Opening track ‘why are you not rocking’ brilliantly sets the tone. A wah-infused monster that draws upon the same retro-fitted gasoline that powers Clutch and Monster Magnet, the band lay down their manifesto when they sing “rock ‘n’ roll might save your life, might save your life tonight”. On the one hand it’s the sort of sentiment that has powered a thousand rock ‘n’ roll anthems from a thousand youths all young, dumb and full of cum and yet, on the other hand, with Jon Harvey laying down the battle cry, it feels somehow fresh and exciting again. The same could be said of the brutal groove that is ‘don’t tell me how to live’ – the band may not be singing anything new, but the preacher-like delivery and ecstatic guitar riffs will have you too busy throwing your fist in the air to care. It’s the band’s edge-of-the-seat delivery and raw vitality that sees ‘sittin’ heavy’ transcend rock ‘n’ roll cliché and join the ranks of the classics and goddam If Jeremy Widerman’s frenetic guitar work doesn’t make you want to scream with joy every time he unleashes a new riff. Refusing to slacken the pace, ‘she’s a witch’ has a psychedelic soul and a swaggering attitude that suggests Monster Truck’s witches are rather more of the leather clad and buxom variety than the warty creatures of popular fiction.  Monster Truck take a detour to the Deep South for ‘for the people’, a track that has more in common with Ralph Stanley (O Brother Where art thou? Soundtrack) than Kyuss, and yet even here the band can’t resist stepping on the gas and sending the track spinning off into a higher orbit as the riffs pile up and the vocal harmonies spin around them.

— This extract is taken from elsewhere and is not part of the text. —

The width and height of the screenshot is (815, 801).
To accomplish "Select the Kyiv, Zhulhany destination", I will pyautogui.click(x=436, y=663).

The first track to really slow the pace and allow the storm clouds a moment to gather is ‘black forest’ which recalls Joe Bonamassa’s take on ‘sloe Gin’ with its textured, organ opening from Brandon Bliss and taut, bluesy feel. It’s a beautiful song and it shows that Monster Truck, for all their bluster, are more than capable of taking their collective feet off the gas when the mood calls for it. The heavier riffs return for the chrome-plated surge of ‘another man’s shoes’, a monster of a track that sounds like latter-day Black Sabbath covering Led Zeppelin. The piano powered ‘Things get better’ is a bluesy belter that made me grin like a Cheshire Cat for about an hour and it’s just one of many tracks on offer here that I could happily listen to on repeat to overcome even the worst of days. It’s yet further evidence of the magical, healing power of rock ‘n’ roll and Monster Truck play with soul and power, a combination that is awesomely potent when combined with such memorable songs. A straight, no-chaser, pedal to the metal track, ‘The enforcer’ kicks ass and takes names before ‘to the flame’ slows things down to a sludgy trawl that suggests more than a touch of herbal influence. Slow, heavy, and oppressive, ‘to the flame’ is pure stoner rock heaven only for ‘new soul’ to smash the mood to pieces with its foot-on-the-monitor attitude and bluesy swagger sounding like Joe Bonamassa hopped up on amyl nitrate and cheap speed. The album closes with ‘enjoy the time’, the closest thing Monster Truck have to a manifesto with its assertion that you have to live in the moment if you’re going to live at all. Actually, scratch that, it’s more of a manifesto for rock ‘n’ roll itself and it’s played with all the urgency that such an important mission statement deserves.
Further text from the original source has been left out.